Method Overview. Triangles represent disease genes, rectangles represent target genes and grey circles represent other genes on the PPI network. (A) We overlaid expression profiles to PPI network, and mapped putative disease genes and differentially expressed target genes onto this weighted PPI network. (B) For each disease gene, we found its shortest paths to all target genes. (C) We computed the information flow for each node in a given subnetwork, and genes participating in several subnetworks can have several information scores. (D) We identified modules by assigning a gene to the module in which its information score is maximum.

Totally, our method resulted in a connected CHD subnetwork consisting of 498 nodes and 2413 edges (Figure 2A). We identified 12 major disjoint modules by assigning genes to the group which maximizes the information flow scores while keeping each module inter-connected the CHD subnetwork (Figure 2B-E). The size of each module is shown in Table 1 and the list of all genes in each module is shown in Additional File 2.

Figure 2
figure 2

CHD subnetwork and representative modules. (A) CHD subnetwork extracted from the weighted PPI network. Different colors represent different modules. All the modules with size smaller than 10 are in the same green color. (B) Pie chart of module size, where modules with size smaller than 10 are grouped into category "others". (C-E) Three representative modules. Dark red diamonds represent putative disease genes, and red rectangles represent final candidate genes identified by our method.

Table 1 Module information.

Modules as disease-markers

To quantitatively investigate the relationships of the identified modules with disease phenotype, we computed mutual information (MI) of each module with sample phenotype. The results are shown in Table 1. We used the microarray data, which represents mRNA extracted from right ventricles (RV) of 16 children with Tetralogy of Fallot (TOF, the most common type of CHD) at the time of reconstructive surgery with 5 controls (NCBI GEO Accession ID GSE26125), to compute the activity vector of each module across all 21 samples. We used MI as the discriminative score to assess whether each module activity vector has significant relationship with phenotypes. Among 12 modules, 10 have significant mutual information (empirical p-value<0.05) compared with 1000 random gene sets of the same size (shown in Figure 3). Most modules are significantly correlated with disease phenotype, reflecting the synergistic differential expression within them.

Figure 3
figure 3

Synergistic differential expression of modules compared with random gene sets of the same size.

To further evaluate the quality of our modules in terms of distinguishing disease from control samples, we computed the activity matrix of 12 modules (modules versus samples) and build logistic regression models [18] in a five-fold cross-validation approach. For comparison, we computed activity matrix of 12 KEGG pathways that are most enriched in the CHD subnetwork (Additional File 3). We also used 12 random gene sets of the same size as each module for control, and repeated this process 100 times. For experiments within the gene expression dataset of GSE26125, modules were first ranked by MI, and features were sequentially added to the classifier. Pathways were ranked by enrichment p-value, and were added sequentially. The result shows that modules are consistently better in the classification accuracy than pathways and random sets, while pathways are better than random sets only for the first five features (Figure 4A). To test the robustness of our module classifier, we also performed an independent cross-dataset experiment, in which classifiers were trained on GSE26125 and validated on GSE14970 (Figure 4B). In cross-dataset validation, both modules and pathways achieved similar high performance of classification accuracy, and clearly are much better than the random sets. Therefore, our modules are better classifiers of phenotype than pathways, and that their high classification performances are reproducible across independent microarray dataset. This provides evidence for the dysfunctional implication and importance of these identified modules.

* The problem:
Retype the part of the CHD module passage starting with "CHD subnetwork and" and going on through "1 Module information.". The rows below come from a separate source.

* Information given:
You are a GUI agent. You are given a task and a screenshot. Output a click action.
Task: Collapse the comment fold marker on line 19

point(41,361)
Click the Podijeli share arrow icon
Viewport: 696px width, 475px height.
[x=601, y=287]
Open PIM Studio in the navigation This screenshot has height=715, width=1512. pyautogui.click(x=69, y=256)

==

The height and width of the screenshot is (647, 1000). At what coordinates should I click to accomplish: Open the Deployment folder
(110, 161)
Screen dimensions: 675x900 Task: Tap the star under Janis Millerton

...

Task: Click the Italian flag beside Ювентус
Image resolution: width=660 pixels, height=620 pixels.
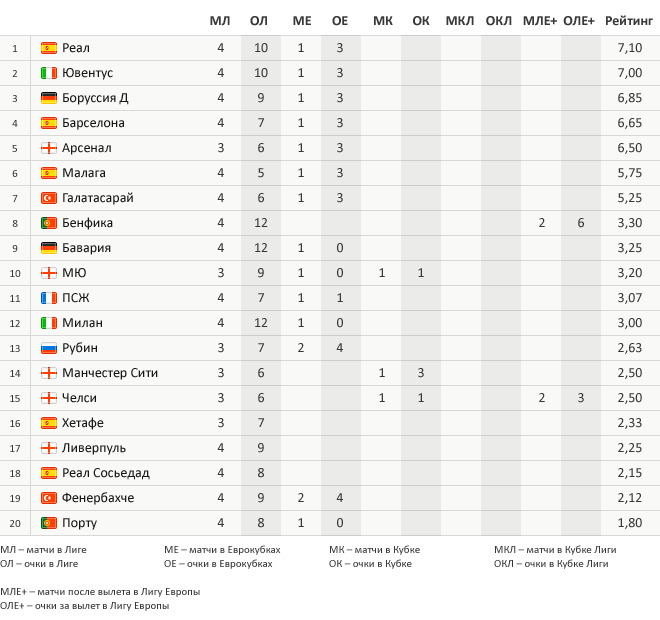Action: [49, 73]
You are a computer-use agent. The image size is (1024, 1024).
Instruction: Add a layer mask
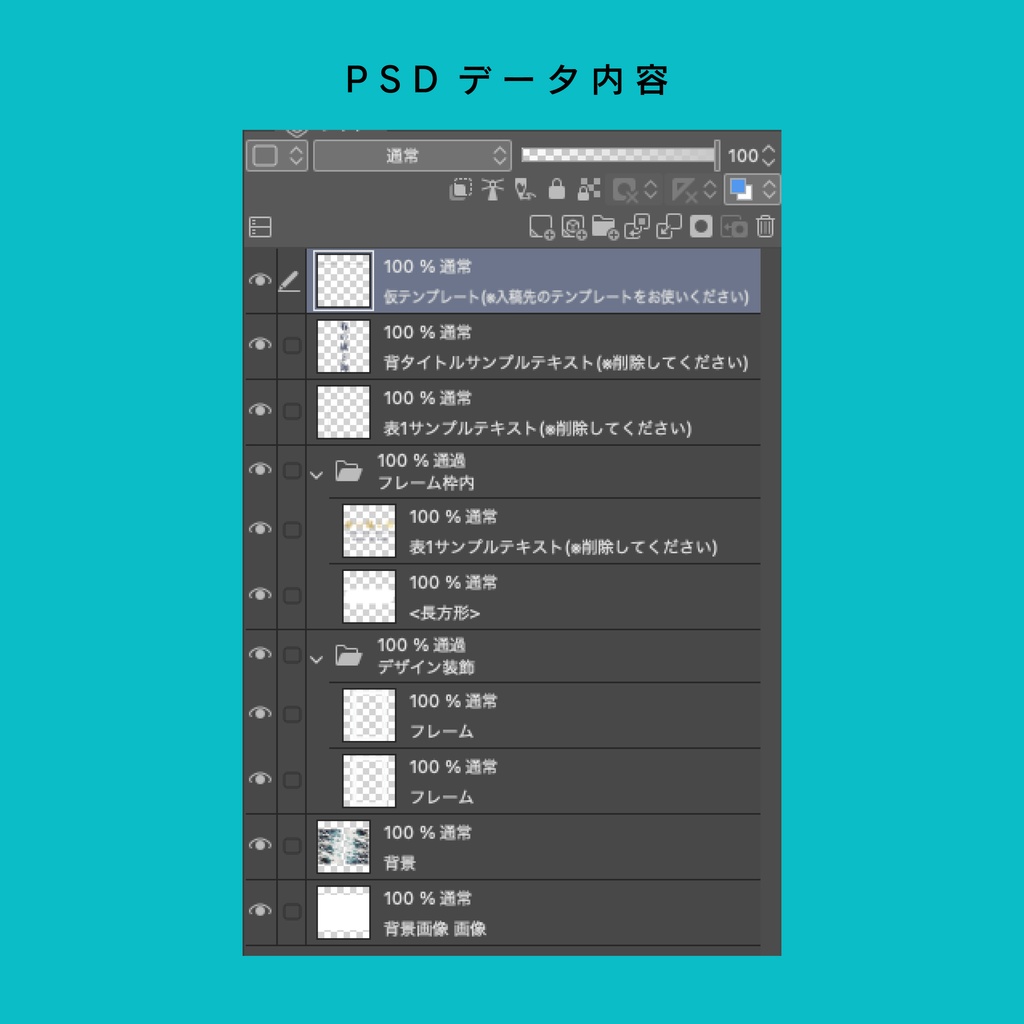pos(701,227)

* Task answer:
CHD subnetwork and representative modules. (A) CHD subnetwork extracted from the weighted PPI network. Different colors represent different modules. All the modules with size smaller than 10 are in the same green color. (B) Pie chart of module size, where modules with size smaller than 10 are grouped into category "others". (C-E) Three representative modules. Dark red diamonds represent putative disease genes, and red rectangles represent final candidate genes identified by our method.

Table 1 Module information.